DATASET EXTRACT —

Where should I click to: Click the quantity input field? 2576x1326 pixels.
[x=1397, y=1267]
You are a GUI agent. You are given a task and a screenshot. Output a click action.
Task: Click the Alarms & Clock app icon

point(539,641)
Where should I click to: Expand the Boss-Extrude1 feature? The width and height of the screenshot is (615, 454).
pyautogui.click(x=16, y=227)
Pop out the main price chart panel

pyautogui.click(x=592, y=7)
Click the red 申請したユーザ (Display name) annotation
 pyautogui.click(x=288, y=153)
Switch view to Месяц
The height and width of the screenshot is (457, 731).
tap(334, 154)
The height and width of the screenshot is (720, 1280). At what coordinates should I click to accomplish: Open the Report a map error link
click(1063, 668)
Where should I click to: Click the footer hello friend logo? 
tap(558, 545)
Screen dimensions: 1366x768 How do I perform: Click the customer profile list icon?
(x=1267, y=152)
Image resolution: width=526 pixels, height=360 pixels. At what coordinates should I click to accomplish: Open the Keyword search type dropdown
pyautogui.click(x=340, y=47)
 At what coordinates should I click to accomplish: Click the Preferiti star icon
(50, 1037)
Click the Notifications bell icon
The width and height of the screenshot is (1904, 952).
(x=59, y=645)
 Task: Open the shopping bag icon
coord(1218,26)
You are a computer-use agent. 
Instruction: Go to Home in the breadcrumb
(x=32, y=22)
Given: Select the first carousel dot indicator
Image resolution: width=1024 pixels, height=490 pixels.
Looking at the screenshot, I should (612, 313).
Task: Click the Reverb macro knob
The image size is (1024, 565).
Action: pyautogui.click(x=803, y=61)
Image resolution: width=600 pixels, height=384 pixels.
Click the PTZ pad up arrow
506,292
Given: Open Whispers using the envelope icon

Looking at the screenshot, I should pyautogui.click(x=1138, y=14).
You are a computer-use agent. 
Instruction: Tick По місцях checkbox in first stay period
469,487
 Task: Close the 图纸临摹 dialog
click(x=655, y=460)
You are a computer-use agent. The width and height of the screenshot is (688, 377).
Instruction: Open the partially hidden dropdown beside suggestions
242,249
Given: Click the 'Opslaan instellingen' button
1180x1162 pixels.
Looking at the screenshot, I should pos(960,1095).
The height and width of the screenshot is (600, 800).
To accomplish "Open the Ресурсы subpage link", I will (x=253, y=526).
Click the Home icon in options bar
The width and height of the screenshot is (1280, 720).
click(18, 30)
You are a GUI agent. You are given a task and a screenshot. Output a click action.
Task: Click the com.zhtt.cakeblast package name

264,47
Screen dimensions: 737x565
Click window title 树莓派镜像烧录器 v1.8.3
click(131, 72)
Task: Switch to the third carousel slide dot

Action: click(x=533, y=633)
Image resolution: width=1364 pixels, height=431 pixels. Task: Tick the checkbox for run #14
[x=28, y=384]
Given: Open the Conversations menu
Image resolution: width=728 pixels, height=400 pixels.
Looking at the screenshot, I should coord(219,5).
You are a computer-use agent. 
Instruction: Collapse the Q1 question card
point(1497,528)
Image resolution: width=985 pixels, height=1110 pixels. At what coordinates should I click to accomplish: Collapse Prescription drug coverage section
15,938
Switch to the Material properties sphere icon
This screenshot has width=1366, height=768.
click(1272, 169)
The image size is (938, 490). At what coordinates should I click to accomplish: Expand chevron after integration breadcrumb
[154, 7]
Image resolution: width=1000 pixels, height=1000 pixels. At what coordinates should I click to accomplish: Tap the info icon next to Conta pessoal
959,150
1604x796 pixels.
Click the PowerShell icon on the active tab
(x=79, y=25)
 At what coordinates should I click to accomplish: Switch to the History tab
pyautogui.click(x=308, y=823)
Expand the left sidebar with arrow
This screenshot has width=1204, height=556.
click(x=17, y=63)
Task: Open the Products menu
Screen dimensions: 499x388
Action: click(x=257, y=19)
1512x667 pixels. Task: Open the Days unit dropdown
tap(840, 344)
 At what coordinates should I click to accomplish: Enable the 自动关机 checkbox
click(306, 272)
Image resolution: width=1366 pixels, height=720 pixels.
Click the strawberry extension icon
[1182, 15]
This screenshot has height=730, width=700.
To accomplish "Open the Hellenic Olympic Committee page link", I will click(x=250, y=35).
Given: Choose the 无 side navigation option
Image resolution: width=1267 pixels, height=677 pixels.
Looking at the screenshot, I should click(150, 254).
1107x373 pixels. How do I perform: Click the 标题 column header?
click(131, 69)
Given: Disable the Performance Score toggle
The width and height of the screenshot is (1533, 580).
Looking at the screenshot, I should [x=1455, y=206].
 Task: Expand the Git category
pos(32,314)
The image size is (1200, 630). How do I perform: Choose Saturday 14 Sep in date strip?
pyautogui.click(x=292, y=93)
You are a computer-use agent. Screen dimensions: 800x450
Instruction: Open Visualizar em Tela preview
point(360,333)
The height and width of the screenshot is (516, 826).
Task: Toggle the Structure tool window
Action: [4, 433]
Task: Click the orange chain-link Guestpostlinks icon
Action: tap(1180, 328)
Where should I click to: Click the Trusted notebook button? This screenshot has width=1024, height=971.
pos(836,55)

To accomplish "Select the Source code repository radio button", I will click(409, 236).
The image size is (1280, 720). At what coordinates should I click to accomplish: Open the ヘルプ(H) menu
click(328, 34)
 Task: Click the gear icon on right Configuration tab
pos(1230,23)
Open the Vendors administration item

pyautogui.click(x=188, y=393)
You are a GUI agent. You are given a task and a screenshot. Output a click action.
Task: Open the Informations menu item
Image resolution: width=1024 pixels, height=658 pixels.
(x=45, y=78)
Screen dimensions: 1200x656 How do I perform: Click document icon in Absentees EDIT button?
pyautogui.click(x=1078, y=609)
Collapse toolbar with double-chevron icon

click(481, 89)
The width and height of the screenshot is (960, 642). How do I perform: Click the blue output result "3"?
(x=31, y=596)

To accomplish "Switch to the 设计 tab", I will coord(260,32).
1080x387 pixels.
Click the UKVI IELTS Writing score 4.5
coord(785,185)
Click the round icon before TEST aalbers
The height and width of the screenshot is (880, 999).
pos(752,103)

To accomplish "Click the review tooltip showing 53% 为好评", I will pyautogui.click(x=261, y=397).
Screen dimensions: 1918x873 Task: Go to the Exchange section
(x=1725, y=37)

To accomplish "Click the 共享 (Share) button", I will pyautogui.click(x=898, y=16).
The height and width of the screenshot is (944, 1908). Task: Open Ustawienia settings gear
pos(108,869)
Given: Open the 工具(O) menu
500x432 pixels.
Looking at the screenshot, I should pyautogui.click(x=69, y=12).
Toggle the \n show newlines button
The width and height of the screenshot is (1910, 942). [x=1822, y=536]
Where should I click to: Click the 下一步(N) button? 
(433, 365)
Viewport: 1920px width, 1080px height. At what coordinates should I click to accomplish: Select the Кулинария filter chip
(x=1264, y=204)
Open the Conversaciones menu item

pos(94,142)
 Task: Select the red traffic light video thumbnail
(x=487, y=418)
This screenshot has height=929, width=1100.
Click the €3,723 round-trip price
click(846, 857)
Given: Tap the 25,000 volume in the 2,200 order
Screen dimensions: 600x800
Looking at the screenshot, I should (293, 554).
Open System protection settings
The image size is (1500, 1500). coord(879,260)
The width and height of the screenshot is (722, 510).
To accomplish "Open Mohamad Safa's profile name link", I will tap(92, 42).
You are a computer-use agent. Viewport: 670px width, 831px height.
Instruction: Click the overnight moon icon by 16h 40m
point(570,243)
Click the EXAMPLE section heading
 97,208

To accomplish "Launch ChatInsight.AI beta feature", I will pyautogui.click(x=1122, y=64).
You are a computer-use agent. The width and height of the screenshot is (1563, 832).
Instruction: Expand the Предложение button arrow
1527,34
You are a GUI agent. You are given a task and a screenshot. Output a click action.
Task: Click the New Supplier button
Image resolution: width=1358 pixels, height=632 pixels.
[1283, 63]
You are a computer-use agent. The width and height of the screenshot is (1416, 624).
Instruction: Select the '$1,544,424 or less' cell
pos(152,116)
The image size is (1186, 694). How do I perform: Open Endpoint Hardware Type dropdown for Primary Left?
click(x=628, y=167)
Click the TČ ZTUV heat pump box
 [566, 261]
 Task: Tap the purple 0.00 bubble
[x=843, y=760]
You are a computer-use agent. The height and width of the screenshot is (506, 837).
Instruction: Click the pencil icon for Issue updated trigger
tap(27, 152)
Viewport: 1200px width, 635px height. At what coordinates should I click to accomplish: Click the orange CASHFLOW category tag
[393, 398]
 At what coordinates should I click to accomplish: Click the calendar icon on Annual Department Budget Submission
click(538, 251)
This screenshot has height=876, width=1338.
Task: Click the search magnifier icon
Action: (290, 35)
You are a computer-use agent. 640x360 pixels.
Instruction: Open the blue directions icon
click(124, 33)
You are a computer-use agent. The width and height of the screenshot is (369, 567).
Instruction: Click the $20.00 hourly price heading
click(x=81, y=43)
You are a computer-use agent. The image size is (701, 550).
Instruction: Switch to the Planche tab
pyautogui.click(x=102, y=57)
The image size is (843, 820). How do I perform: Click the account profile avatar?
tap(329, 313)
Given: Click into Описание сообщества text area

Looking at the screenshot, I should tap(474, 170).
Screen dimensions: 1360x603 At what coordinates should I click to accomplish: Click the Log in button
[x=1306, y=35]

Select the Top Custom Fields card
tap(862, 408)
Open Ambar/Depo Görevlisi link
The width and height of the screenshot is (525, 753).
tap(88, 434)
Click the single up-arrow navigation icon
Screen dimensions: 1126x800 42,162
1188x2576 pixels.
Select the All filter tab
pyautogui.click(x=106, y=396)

ASSIGNMENT — Above are the entries. Copy exactly the part that opens with the line containing "Given: Open the 工具(O) menu" and closes with the line containing "This screenshot has height=929, width=1100.", and no more.

SOLVED PROBLEM —
Given: Open the 工具(O) menu
500x432 pixels.
Looking at the screenshot, I should pyautogui.click(x=69, y=12).
Toggle the \n show newlines button
The width and height of the screenshot is (1910, 942). [x=1822, y=536]
Where should I click to: Click the 下一步(N) button? 
(433, 365)
Viewport: 1920px width, 1080px height. At what coordinates should I click to accomplish: Select the Кулинария filter chip
(x=1264, y=204)
Open the Conversaciones menu item

pos(94,142)
 Task: Select the red traffic light video thumbnail
(x=487, y=418)
This screenshot has height=929, width=1100.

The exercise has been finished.